Restons dans la région du Centre où l'entreprise ACL (Ateliers de Construction du Livradois), devenue Teihol (du nom de son fondateur, Raoul Teihol) en 1978, était également spécialisée dans le traitement de ce matériau. Le succès de la Méhari la poussa à plancher sur un véhicule de loisirs sur la base de la R4. Celui-ci fut baptisé Rodéo. Evidemment, il empruntait sa plateforme à la R4 habillée d'une structure où étaient fixés tous les éléments en composite. Dès 1970, ce véhicule distribué par Renault connut un très beau succès commercial puisque près de 60 000 exemplaires sortirent des usines d'Arlanc dans le Puy de Dôme jusqu'en 1986, avant que la Régie en pleine déconfiture financière décide d'arrêter sa collaboration avec Teihol.


Renault Rodéo par ACL

La firme auvergnate, sur une base Citroën 2 CV cette fois, lança une remplaçante de la Méhari, sous le nom de Tangara. Elle fut fabriquée à quelques milliers d'exemplaires. La marque plancha également sur un véhicule de loisirs baptisé Theva toujours en plastique bâti cette fois sur une base d'AX. Malgré ses indiscutables qualités et son homologation, Citroën refusa de vendre la Theva dans son réseau, contraignant le petit constructeur à mettre la clé sous la porte au début des années 90.

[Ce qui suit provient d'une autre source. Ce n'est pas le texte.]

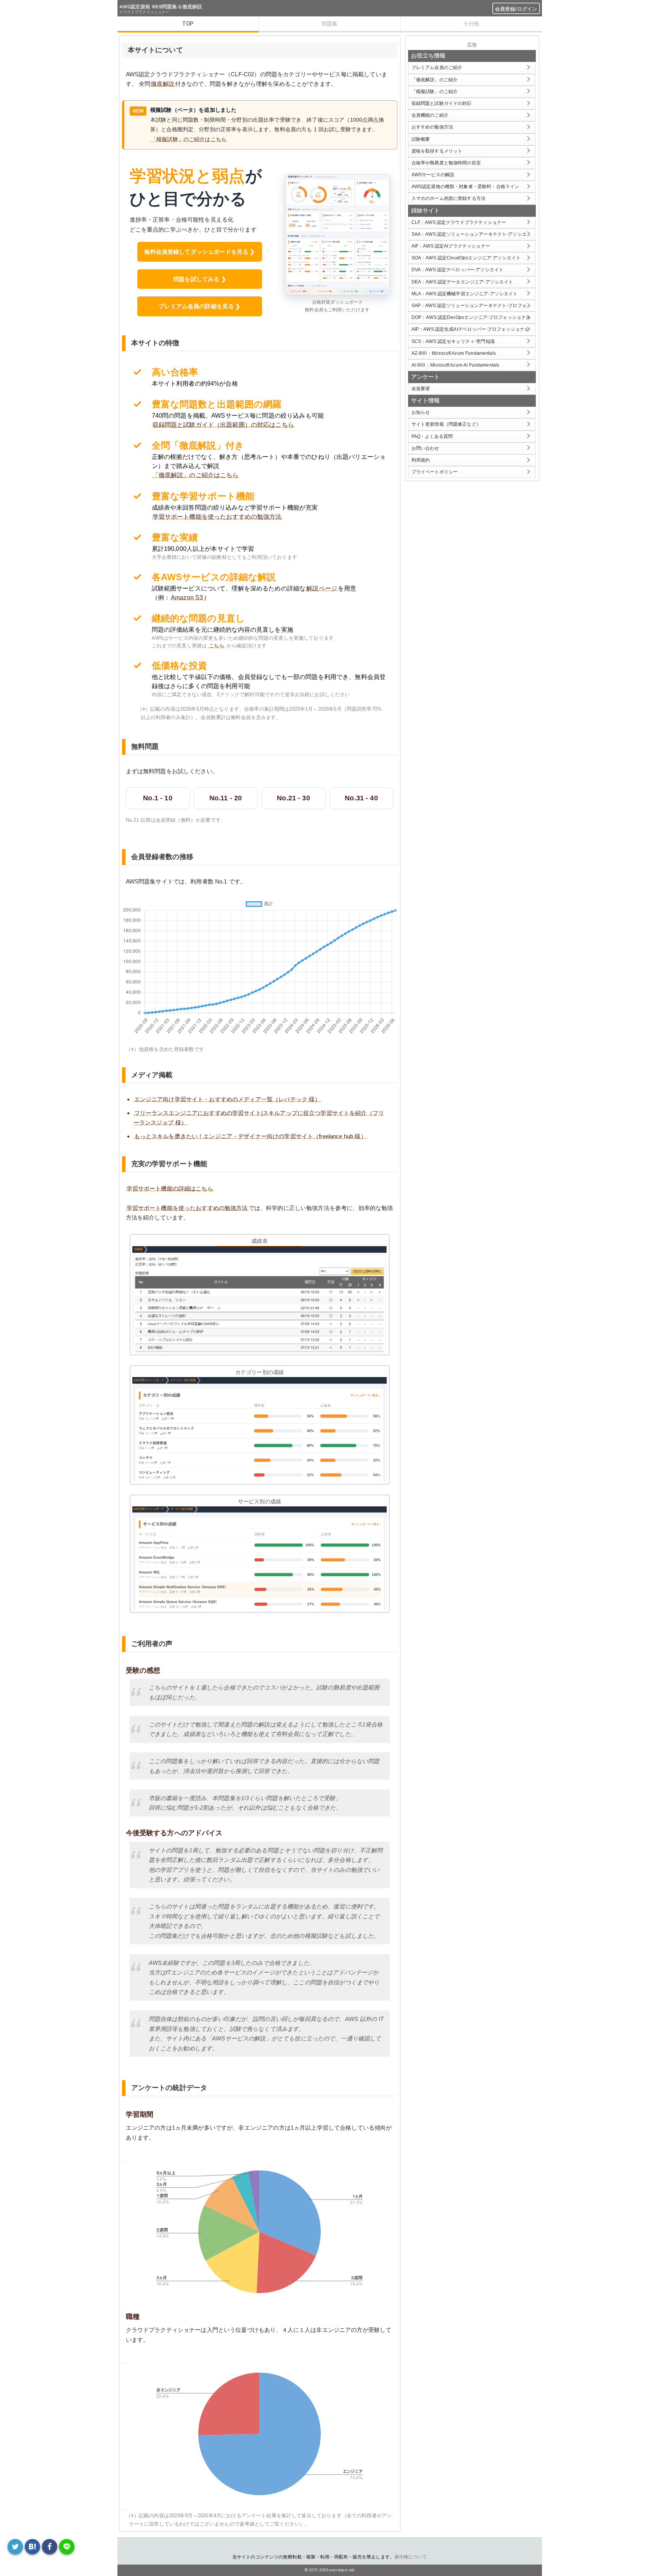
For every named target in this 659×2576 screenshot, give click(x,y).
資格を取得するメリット (437, 151)
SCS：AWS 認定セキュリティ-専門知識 (453, 341)
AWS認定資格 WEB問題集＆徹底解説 (161, 7)
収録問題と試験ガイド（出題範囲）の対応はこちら (223, 425)
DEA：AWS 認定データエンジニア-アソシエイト (462, 282)
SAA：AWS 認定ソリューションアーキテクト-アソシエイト (473, 234)
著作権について (410, 2557)
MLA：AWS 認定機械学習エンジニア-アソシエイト (464, 293)
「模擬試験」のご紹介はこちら (189, 139)
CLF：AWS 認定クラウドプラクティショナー (458, 222)
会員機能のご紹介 (429, 115)
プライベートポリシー (434, 472)
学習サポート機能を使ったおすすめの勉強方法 (217, 516)
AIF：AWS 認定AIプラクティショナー (450, 246)
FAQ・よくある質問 (432, 436)
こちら (216, 645)
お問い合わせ (425, 448)
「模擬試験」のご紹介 (434, 91)
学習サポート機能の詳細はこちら (170, 1188)
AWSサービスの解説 (433, 174)
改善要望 (420, 388)
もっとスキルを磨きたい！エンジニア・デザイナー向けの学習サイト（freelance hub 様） (250, 1136)
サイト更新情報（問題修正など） (446, 424)
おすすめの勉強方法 (432, 127)
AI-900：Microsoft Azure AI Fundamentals (455, 365)
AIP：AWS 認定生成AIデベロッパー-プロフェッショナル (470, 329)
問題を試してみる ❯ (199, 279)
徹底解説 (162, 83)
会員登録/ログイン (516, 9)
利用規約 (420, 460)
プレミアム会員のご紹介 (437, 67)
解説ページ (321, 588)
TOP (187, 24)
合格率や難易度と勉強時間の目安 (446, 163)
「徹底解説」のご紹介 (434, 79)
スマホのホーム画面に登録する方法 (448, 198)
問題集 (329, 24)
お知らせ (420, 412)
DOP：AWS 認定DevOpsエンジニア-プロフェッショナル (471, 317)
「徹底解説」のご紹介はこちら (196, 475)
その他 (471, 24)
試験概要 (420, 139)
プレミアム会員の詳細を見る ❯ (199, 306)
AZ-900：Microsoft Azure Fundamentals (453, 353)
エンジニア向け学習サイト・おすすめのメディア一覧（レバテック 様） (227, 1099)
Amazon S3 (187, 597)
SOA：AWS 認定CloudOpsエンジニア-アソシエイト (466, 258)
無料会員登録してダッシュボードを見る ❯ (199, 251)
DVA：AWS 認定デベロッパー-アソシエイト (457, 269)
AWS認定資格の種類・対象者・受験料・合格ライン (465, 186)
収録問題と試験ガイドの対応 (441, 103)
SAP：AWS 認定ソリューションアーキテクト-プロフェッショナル (473, 305)
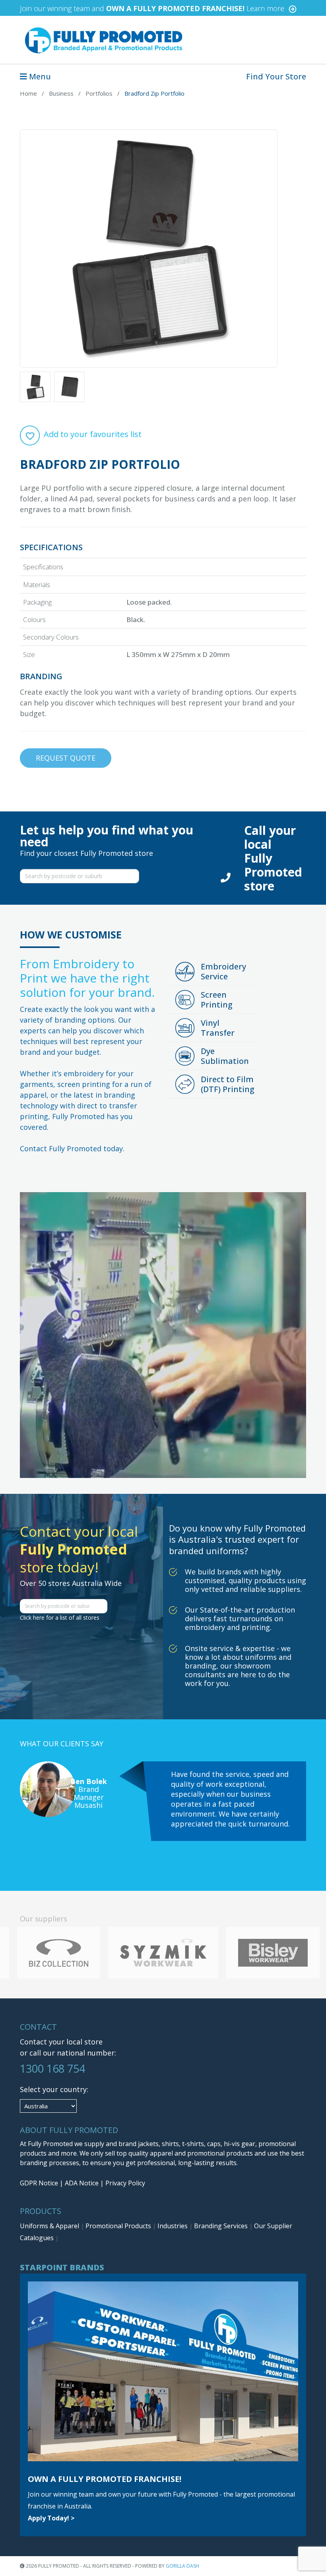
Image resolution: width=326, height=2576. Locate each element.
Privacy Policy (125, 2183)
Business (61, 93)
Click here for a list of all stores (59, 1617)
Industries (173, 2225)
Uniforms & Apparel (50, 2225)
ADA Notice (82, 2183)
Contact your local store (61, 2041)
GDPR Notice (39, 2183)
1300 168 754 (52, 2068)
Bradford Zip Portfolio (154, 93)
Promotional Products (119, 2225)
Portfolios (99, 93)
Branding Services (221, 2225)
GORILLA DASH (182, 2566)
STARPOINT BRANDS (62, 2267)
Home (28, 93)
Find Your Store (276, 76)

En revanche, chez Alpine, on conserva longtemps la bonne vieille méthode traditionnelle manuelle, avec pinceau, résine, tissus ... C'est seulement lorsque la nouvelle usine fut ouverte en 1970 dans la zone industrielle de Dieppe pour la A 310 qu'on fit appel à des moules autoclaves autorisant des cadences de sept à huit voitures par jour.


Alpine Berlinette

La belle plastique de DS

Aujourd'hui les matériaux composites prennent une part de plus en plus importante dans nos automobiles. Mais malgré toutes ses formidables qualités, ce matériau ne peut assurer une bonne rigidité de carrosserie. Lotus qui a tenté d'imposer en 1958 une carrosserie monocoque en plastique sur son Elite fut contraint de revenir à une structure plus classique. En revanche, c'est un matériau idéal pour les éléments non porteurs, qu'il s'agisse du hayon, du capot, des ailes ou du pavillon pour sa légèreté, son élasticité, son pouvoir d'absorption des chocs et son entretien réduit grâce à sa mémoire de forme. Citroën a été le pionnier du composite chez les grands constructeurs français depuis la DS 19 en 1955, en positionnant un pavillon en plastique préféré à l'époque à l'acier pour sa légèreté.


Citroën DS, 1955

En 1968, la Méhari réalisée sur la plateforme de la 2 CV étonna par sa carrosserie en ABS (Acrylonitrile Budaniène Styrène). Ce matériau coloré dans la masse offrait l'avantage de pouvoir être thermoformé par injection, ce qui autorisait des cadences inconnues alors de plus de 100 véhicules par jour, chiffre qui explique que 144 953 Méhari ont été produites en près de vingt ans.